27/機械の鳥

 早朝、志麻は国道沿いの「山」の上に位置する自宅の庭に降り立った。


 夜通し「宮澤ジョー」に関してネットで検索していたので、表情には疲れが見える。パジャマ姿のままで、髪も乱れている。それでいて目だけは殺気をまとってギラつかせている様子で、これは通常、よそ行きには見せない姿であった。


 肝心の宮澤ジョーであるが、とりあえず中学時代に柔道で全国大会に出たことがある経歴であることは分かった。ただし、一晩かけても分かったのはそれくらい。顔写真もネットでは拾えなかった。あまり、ネットは使わないタイプの男なのか? 基本的に仲間同士での秘匿の会話が中心のリンクドゥにもあたってみたが、やってないのか、やっていても実名では使っていないのか、アカウントは見つからなかった。


 全国大会に出場したことがあるという事実には、率直な畏敬の念を覚えた反面、やがてメラメラと自身では制御しがたい気持ちが高ぶってくるのを感じた。志麻自身は、何らかの自身で勝ち取った社会的評価のようなものは持ち合わせていない人間だった。

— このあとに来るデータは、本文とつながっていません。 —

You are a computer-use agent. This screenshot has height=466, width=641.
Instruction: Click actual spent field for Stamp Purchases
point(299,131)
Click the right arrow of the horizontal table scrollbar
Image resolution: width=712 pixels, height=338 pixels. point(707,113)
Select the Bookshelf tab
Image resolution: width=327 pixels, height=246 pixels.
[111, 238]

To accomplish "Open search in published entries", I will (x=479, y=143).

(でも、スポーツで優秀だからって、「守人」としては役にたたないわ)


 気持ちを静めるように、自分にそう言い聞かせる。


「いずれにせよ、もう少し情報が必要ね」


 さすがに疲れたので、昼まで寝よう。痺れはじめた頭の半分でそう考えながら、右手の人差し指を天に掲げる。すると、屋根の上から、一羽の鳥が舞い降りてきた。


 志麻の指の上にとまった鳥は機械の鳥であった。このロボティクスな鳥の存在は志麻の能力の一部であり、索敵のような任務をこなす。

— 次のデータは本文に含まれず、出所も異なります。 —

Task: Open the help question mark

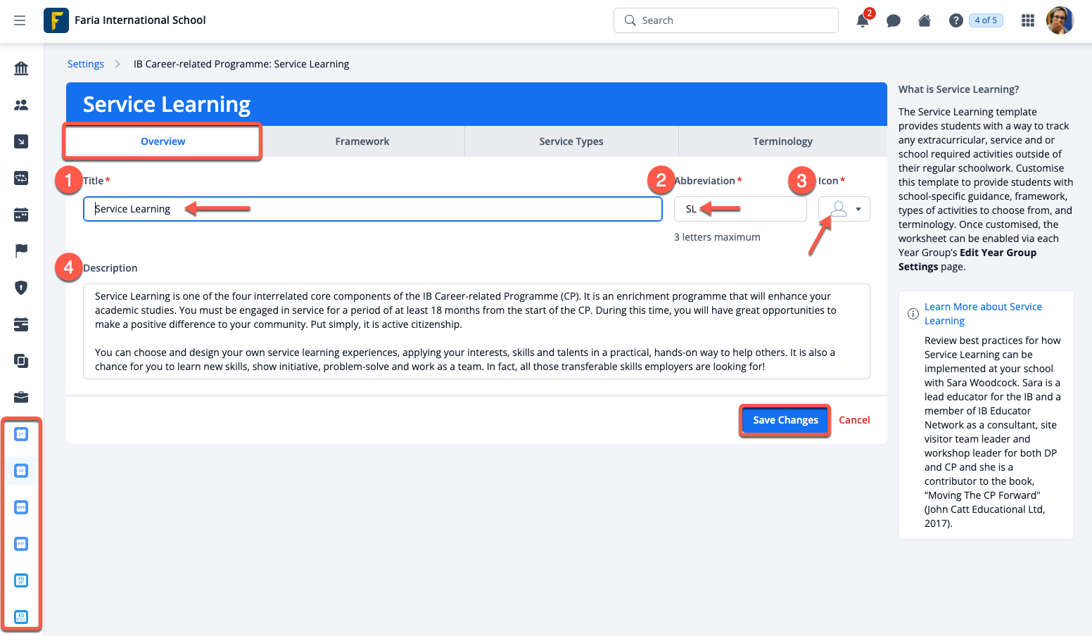Action: tap(956, 20)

 志麻は何やら呪文のような言葉を機械鳥に向けてつぶやくと、勢いよく腕を横に振って、鳥を飛び立たせる。


 機械鳥がいずこかへ飛び立ったのを見送ってから、欠伸あくびをひとつ。


 この時点での志麻の宮澤ジョーに関する気持ちは、疑念と、くだらない男であればイイという期待が半々くらい。


 やがて気づくことになる、ジョーとアスミと志麻にまつわる「縁」の物語について。今はまだ知るよしもない。